(Given text)

Minister of Employment, Labor and Social Protection
- In office 27 April 2017 – 3 May 2020
- President: Mahamadou Issoufou
- Prime Minister: Brigi Rafini
- Preceded by: Yahouza Sadissou
- Succeeded by: TBD

Minister of Higher Education
- In office 15 April 2016 – April 2017
- President: Mahamadou Issoufou
- Prime Minister: Brigi Rafini
- Preceded by: Asmane Abdou
- Succeeded by: ?

Fourth Vice-President of the National Assembly of the 6th Republic
- In office March 2011 – April 2016

Fourth Vice-President of the National Assembly of the 4th Republic
- In office 14 November 2009 – 18 February 2010

Minister of Communications
- In office 2007–2009
- President: Mamadou Tandja
- Prime Minister: Seyni Oumarou

Personal details
- Born: 1 January 1965 Tesker, Niger
- Died: 3 May 2020 (aged 55) Niamey, Niger
- Party: Nigerien Social Democratic Party (2015–2020) Rally for Democracy and Progress (before 2015)

(End Given text)

- _Exercise directions_
Using the infobox, decide whether each statement agrees with it, answering yes or no and quoting the deciding words: (a) the Minister of Higher Education served under Prime Minister Brigi Rafini; (b) the Minister of Communications served under President Mahamadou Issoufou; (c) the person belonged to the Rally for Democracy and Progress after 2015.

(Supplied material)

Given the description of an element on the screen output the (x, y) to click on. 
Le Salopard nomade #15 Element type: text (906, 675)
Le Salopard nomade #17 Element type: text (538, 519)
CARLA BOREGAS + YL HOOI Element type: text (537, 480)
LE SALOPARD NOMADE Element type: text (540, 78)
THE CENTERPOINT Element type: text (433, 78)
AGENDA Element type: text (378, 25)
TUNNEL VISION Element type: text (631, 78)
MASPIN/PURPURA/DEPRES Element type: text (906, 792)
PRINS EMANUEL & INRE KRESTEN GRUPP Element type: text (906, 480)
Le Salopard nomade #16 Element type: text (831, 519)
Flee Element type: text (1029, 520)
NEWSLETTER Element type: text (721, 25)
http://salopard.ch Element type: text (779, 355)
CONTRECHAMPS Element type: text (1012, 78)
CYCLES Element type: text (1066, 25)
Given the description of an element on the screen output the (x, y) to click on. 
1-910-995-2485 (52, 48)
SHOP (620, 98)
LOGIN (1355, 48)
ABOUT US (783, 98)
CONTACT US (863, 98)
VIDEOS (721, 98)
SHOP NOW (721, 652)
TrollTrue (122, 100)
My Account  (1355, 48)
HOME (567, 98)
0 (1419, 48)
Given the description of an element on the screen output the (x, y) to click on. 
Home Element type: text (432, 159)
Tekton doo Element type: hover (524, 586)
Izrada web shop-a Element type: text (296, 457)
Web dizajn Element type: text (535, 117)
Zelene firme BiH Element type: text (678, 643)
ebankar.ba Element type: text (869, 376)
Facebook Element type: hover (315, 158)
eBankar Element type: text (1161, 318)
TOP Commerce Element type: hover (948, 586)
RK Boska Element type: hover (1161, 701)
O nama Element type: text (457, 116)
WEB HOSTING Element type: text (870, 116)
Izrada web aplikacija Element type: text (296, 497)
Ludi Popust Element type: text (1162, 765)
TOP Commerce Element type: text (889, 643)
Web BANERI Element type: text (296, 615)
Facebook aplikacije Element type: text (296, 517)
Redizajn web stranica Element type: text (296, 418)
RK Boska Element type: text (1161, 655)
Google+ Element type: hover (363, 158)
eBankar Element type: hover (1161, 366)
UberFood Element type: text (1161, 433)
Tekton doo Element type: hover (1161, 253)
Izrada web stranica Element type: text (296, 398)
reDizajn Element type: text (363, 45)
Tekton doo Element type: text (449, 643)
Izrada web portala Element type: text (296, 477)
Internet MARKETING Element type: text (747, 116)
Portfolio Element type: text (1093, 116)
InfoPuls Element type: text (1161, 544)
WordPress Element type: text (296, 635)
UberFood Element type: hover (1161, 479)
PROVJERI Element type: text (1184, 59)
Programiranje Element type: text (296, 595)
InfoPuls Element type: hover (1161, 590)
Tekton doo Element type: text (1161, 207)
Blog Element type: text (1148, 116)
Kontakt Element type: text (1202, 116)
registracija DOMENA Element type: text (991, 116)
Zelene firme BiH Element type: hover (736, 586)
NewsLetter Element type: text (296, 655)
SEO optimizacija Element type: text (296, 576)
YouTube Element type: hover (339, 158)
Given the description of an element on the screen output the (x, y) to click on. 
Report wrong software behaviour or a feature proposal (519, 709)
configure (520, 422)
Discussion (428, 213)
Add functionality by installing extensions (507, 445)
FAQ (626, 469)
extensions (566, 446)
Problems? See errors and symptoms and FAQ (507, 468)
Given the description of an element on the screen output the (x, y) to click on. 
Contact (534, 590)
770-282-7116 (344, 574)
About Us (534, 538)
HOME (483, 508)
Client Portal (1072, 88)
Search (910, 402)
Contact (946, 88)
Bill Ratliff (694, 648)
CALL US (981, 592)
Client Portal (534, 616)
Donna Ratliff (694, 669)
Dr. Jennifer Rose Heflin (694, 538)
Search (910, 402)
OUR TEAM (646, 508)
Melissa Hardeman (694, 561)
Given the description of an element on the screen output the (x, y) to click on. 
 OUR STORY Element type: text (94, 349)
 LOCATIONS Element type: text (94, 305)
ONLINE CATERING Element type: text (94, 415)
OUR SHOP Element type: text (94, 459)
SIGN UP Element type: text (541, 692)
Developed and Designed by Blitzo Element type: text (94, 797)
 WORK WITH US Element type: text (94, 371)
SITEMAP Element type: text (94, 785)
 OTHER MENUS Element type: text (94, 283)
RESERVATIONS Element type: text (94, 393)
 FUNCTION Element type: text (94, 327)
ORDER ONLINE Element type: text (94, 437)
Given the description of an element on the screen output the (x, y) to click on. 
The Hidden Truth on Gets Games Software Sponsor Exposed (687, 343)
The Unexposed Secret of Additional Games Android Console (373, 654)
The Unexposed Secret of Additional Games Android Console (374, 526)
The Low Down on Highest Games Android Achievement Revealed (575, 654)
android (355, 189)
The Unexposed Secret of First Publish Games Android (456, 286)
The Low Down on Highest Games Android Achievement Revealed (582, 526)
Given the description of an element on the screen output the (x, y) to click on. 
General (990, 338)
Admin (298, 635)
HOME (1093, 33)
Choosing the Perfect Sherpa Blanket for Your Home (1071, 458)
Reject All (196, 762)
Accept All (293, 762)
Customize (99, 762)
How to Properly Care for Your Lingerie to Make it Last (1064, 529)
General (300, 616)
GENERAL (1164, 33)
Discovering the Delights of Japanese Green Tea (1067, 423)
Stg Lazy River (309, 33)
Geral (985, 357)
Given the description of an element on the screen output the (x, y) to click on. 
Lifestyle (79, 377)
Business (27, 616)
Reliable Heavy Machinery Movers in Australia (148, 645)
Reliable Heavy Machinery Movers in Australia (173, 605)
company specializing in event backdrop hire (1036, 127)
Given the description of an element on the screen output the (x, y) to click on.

(End Supplied material)

- _Solution for this problem_
(a) Yes: "Prime Minister: Brigi Rafini"
(b) No: "President: Mamadou Tandja"
(c) No: "Rally for Democracy and Progress (before 2015)"